● **Document section**
-.-.-

III. Section-by-Section Analysis
Subpart B—Program Components and
Approval Process
Section 243.101
Required
Employer Program
FRA is amending the implementation
date in § 243.101(a)(1) so that it is
limited to Class I railroads, and those
intercity or commuter passenger
railroads with 400,000 total employee
work hours annually or more. Also, FRA
is amending this section so that all
employers not covered by
§ 243.101(a)(1) will now be covered by
§ 243.101(a)(2), unless the employer is
commencing operations after January 1,
2020, and will be covered by
§ 243.101(b). In other words,
§ 243.101(a)(1) will specifically except
all contractors, and those Class II and III
railroads that are not intercity or
commuter passenger railroads with
400,000 total employee work hours
annually or more, from complying with
the January 1, 2020, training program
submission implementation deadline.
Instead, under § 243.101(a)(2), all
contractors, and those Class II and III
railroads that are not intercity or
commuter passenger railroads with
400,000 total employee work hours
annually or more, will be required to
comply with a training program
submission deadline of May 1, 2021;
these entities will thus have an
additional 16 months to submit a
training program for their safety-related
railroad employees.

-.-.-

Please quote the part of the railroad training program analysis above that opens with the words "Instead, under §" and closes with "railroad employees.".

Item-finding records
-.-.-

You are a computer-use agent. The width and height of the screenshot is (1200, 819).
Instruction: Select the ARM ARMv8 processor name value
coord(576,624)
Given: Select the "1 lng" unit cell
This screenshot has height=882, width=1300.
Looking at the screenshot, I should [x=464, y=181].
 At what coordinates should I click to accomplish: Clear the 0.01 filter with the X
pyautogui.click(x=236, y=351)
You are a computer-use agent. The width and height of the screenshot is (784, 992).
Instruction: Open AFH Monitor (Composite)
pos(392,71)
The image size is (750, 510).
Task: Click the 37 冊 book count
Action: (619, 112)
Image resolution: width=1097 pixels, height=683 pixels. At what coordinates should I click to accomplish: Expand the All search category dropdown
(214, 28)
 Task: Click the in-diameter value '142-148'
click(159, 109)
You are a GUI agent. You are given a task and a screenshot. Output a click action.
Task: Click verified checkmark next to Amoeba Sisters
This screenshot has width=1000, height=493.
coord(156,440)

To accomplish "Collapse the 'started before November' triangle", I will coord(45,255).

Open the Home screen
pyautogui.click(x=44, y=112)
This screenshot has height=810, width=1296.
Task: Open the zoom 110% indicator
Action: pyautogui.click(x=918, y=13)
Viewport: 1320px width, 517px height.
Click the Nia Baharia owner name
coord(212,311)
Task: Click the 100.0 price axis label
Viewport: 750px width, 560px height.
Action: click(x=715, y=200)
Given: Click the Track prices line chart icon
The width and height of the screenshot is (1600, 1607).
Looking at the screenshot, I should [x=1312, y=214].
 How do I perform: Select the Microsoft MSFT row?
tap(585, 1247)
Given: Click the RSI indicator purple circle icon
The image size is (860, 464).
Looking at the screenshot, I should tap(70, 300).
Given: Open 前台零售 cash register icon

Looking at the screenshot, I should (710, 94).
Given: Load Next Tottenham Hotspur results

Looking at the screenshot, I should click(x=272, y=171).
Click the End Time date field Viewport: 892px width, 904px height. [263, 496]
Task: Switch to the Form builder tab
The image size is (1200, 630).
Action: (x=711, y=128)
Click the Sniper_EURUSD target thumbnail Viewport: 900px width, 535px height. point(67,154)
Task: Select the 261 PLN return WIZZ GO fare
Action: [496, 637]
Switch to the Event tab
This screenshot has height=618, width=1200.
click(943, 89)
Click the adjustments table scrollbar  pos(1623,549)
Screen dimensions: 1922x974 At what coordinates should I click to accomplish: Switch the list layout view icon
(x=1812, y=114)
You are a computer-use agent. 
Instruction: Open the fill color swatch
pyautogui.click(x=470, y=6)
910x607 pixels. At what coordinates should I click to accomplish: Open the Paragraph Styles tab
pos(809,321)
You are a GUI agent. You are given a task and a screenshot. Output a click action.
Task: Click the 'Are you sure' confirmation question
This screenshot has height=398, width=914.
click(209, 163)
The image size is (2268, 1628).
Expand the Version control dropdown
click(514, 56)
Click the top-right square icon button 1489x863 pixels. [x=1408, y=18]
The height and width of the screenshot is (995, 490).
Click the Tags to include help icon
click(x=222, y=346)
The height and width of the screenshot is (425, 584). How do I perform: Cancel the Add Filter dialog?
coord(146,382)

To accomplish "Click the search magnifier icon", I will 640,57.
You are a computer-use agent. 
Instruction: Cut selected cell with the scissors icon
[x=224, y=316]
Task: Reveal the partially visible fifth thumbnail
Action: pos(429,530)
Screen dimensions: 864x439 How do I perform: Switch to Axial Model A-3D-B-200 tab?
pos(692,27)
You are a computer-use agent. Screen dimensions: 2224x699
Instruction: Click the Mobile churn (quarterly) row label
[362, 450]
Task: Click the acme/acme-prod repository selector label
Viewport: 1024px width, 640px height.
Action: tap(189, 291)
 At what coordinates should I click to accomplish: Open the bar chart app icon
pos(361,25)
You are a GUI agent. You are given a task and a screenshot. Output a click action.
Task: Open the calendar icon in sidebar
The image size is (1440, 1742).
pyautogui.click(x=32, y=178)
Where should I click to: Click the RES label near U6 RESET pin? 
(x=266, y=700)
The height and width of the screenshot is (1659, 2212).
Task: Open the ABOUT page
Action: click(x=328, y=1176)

-.-.-

● **Task solution**
Instead, under § 243.101(a)(2), all
contractors, and those Class II and III
railroads that are not intercity or
commuter passenger railroads with
400,000 total employee work hours
annually or more, will be required to
comply with a training program
submission deadline of May 1, 2021;
these entities will thus have an
additional 16 months to submit a
training program for their safety-related
railroad employees.